In the upstairs gallery at Takadiwa’s exhibition I was transported back to my childhood as I explored a large area devoted to an intricate web of old videotape. I recalled the boxes of defunct VHS tapes that would pile up in the back room of my family’s video rental shop in Avondale. After our business shut down, we tried donating the old tapes, but no one was interested in these seemingly useless plastic objects. As a kid, I was allowed to unspool a tape or two for fun. I would pull the shiny brown ribbon out from the back of the cassette, wrap it around my body and prance around pretending to be royalty before stuffing it in the rubbish bin.
But instead of relegating this magnetic videotape to the bin, Takadiwa fashioned it into an interactive space, rather like a maze, that visitors could enter and explore. At first, I was reticent to push aside the shimmering curtains, worried about disturbing the art that I wasn’t allowed to touch. Once I was inside, I realised that this was the point: we were supposed to get stuck in the maze, to feel uncomfortable in its complexity and in our own inextricable complicity in colonialism and its modern reincarnation, capitalism.
From first slide: ‘Same Old Song’ (2022/3); Zimbabwean artist Moffat Takadiwa; ‘Rugare Kwamuri’ (2023)
But Takadiwa doesn’t want this entanglement to make us feel hopeless. In one part of the gallery space he took writing desks from the colonial Rhodesian administration, burned them, filled the drawers with soil, planted them with rugare (a type of kale that’s a staple in Zimbabwean cuisine) and hung them under the gallery’s skylights. Stolen land is a primary feature of colonialism, and I could feel the sense of reclamation as I weaved my way along the corridor of hanging drawer-planters. In another part of the exhibition, a piece called “Sando Dzako” (“Big Up”), made of a dining table covered in nails, pokes at the coloniality of enforcing table etiquette in a country where we eat with our hands - not because we are uncivilised, but because food tastes better that way.
Takadiwa’s work so captured my heart that I visited the exhibition many times, taking friends and family with me each visit so I could revel in their first-time wonderment while I explored new meanings and absorbed some of the smaller pieces of art. What I noticed each time, though, was that the rugare planted in the drawers of the old colonial desks was gradually withering away until, by the end of the exhibition’s run, it was nothing but a series of flakey stalks sticking out of the soil.

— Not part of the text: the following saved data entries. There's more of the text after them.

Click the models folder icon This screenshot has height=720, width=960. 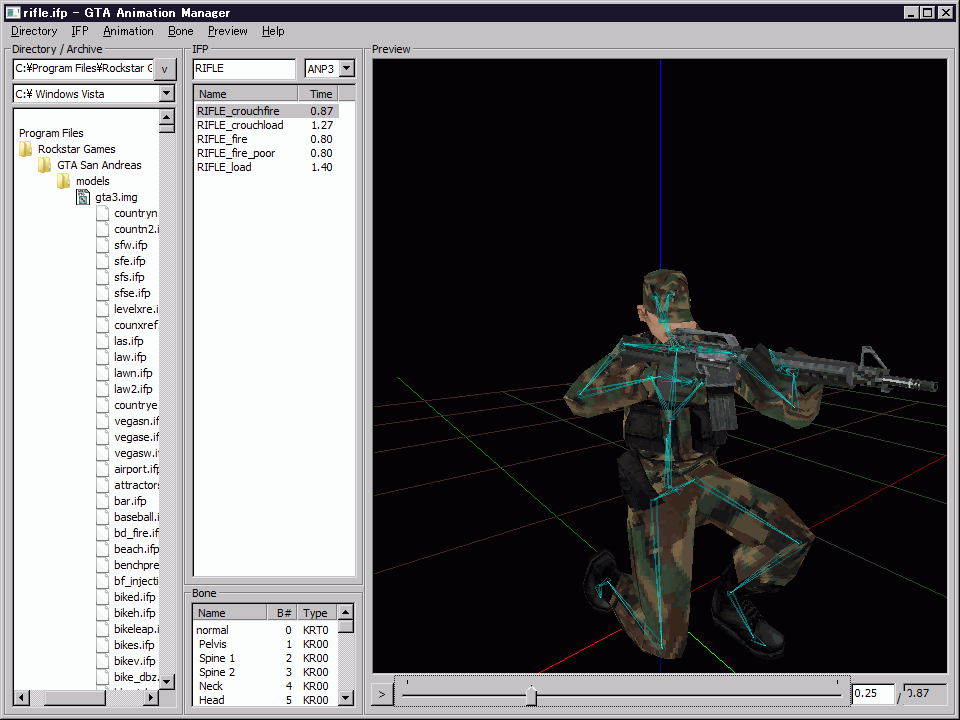[64, 181]
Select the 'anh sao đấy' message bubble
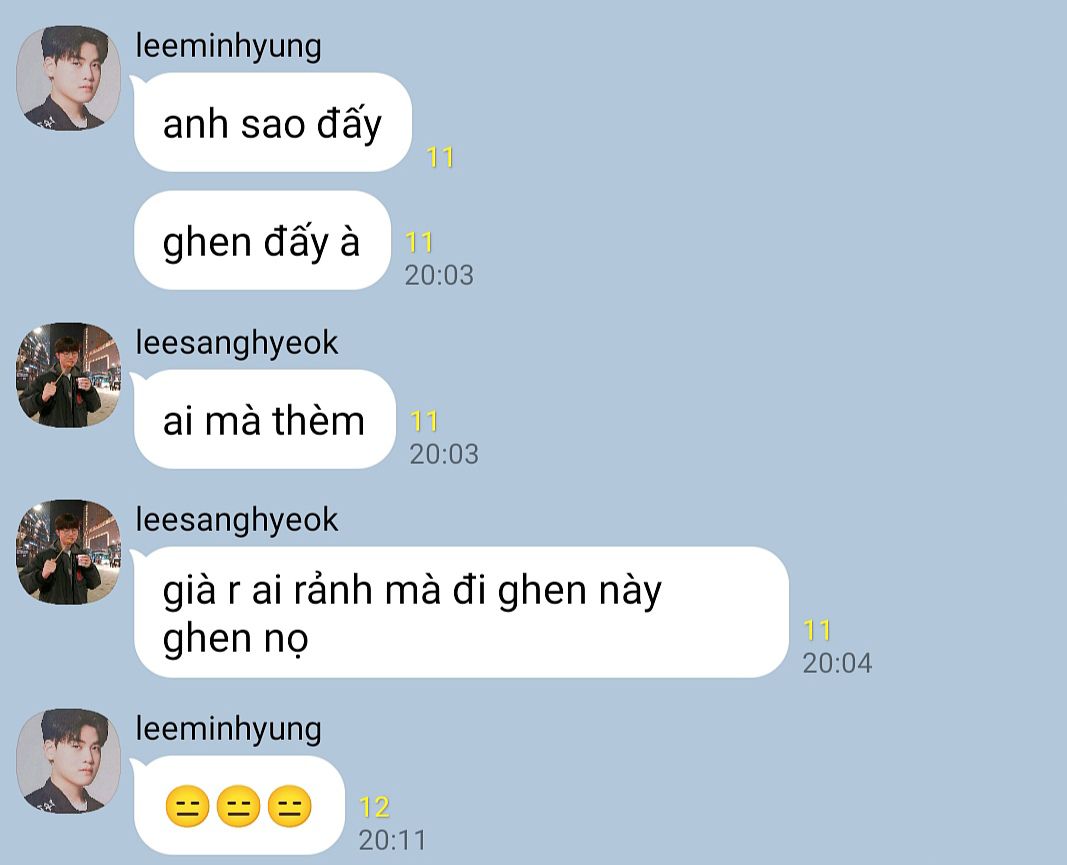This screenshot has width=1067, height=865. tap(273, 123)
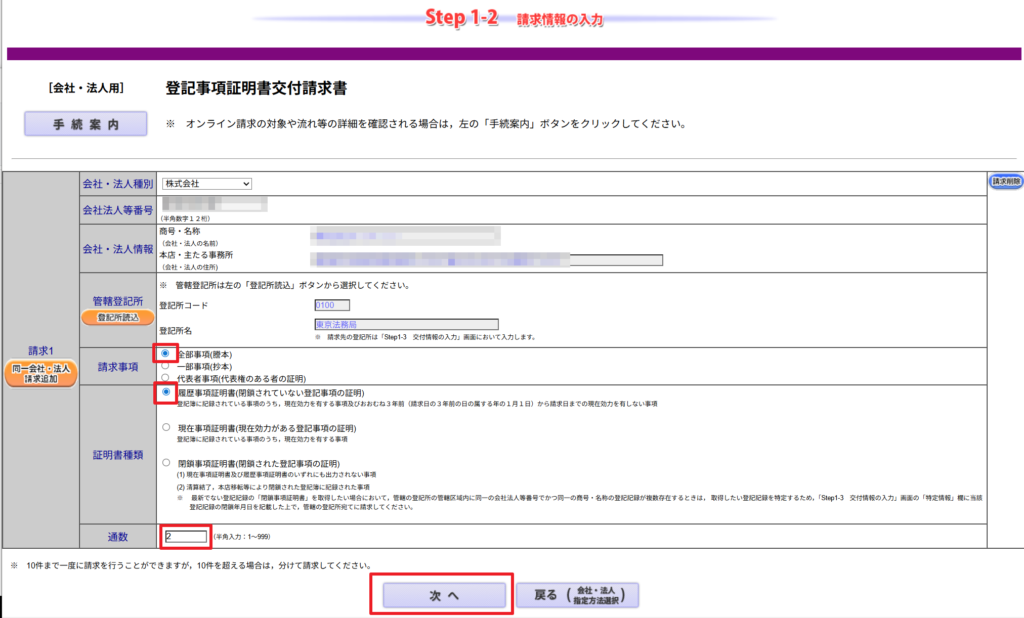Click the 登記所名 field with 東京法務局
Image resolution: width=1024 pixels, height=618 pixels.
[x=405, y=325]
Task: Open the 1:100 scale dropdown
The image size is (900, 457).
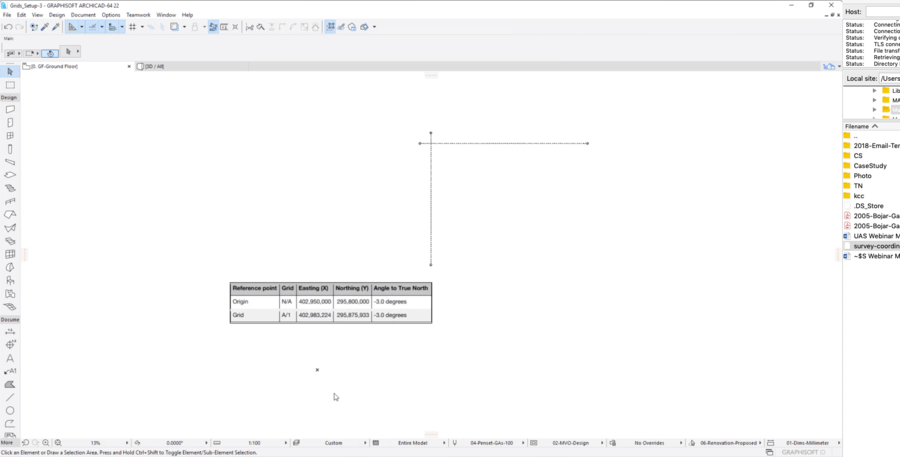Action: coord(255,442)
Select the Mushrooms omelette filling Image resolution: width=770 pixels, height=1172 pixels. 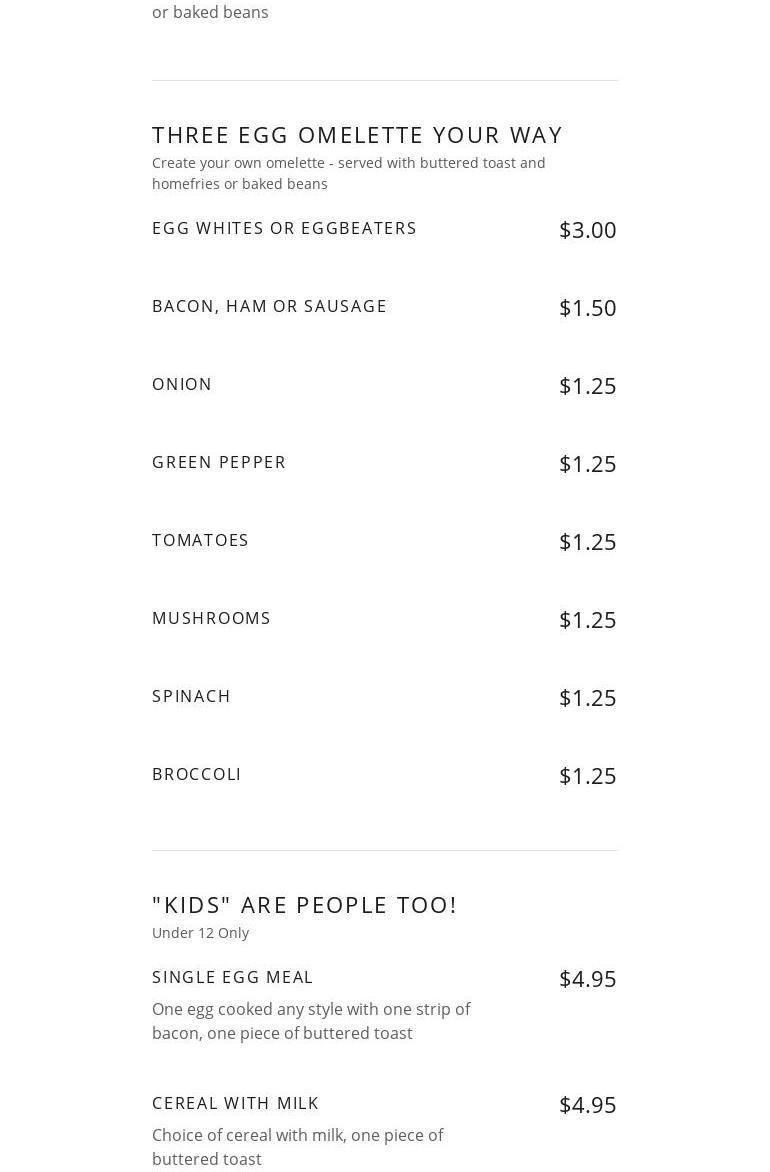[x=211, y=618]
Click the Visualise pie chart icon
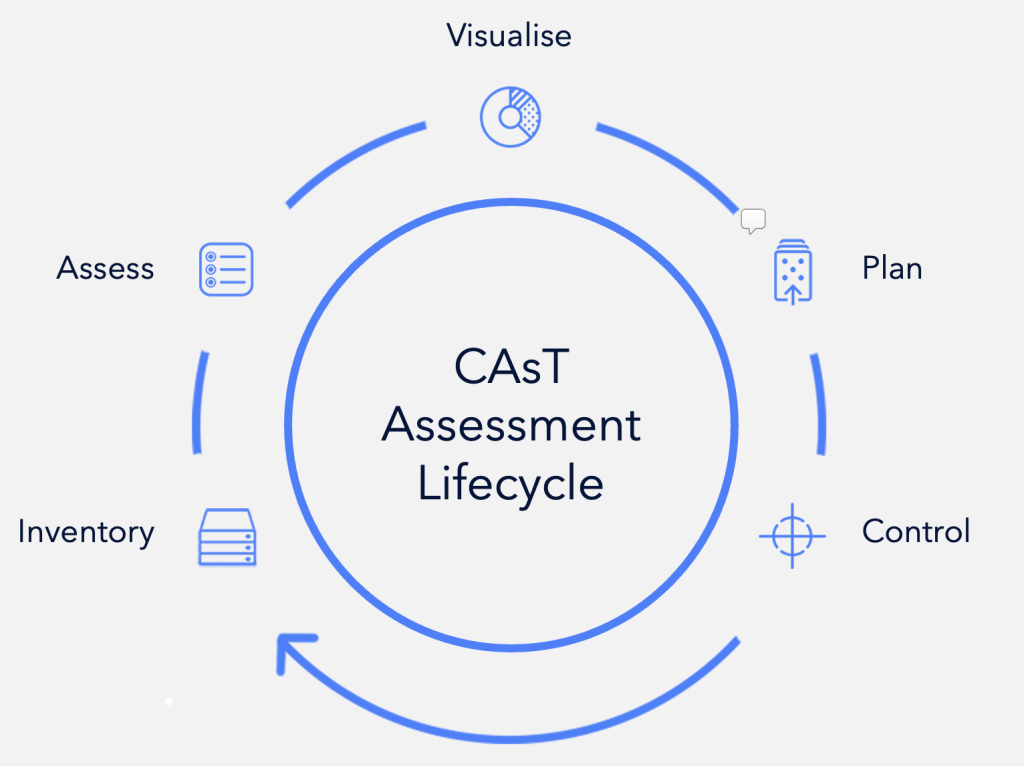 pos(510,116)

On a practical level, it seemed museum staff had been given minimal guidance on tending to the plants. I was frustrated because I wanted the message to ring clear: this was a piece about the reclamation of stolen land. But over my many visits, I realised that, whether intentional or not, the withering rugare was telling another chapter of the same story. As we build new worlds from the remnants of colonialism, history’s lessons teach us that these hybrid worlds are fragile: they will not survive if we are not considerate custodians. We must till the soil and water the plants. We must care for our world the way it cared for us long before we began plundering it.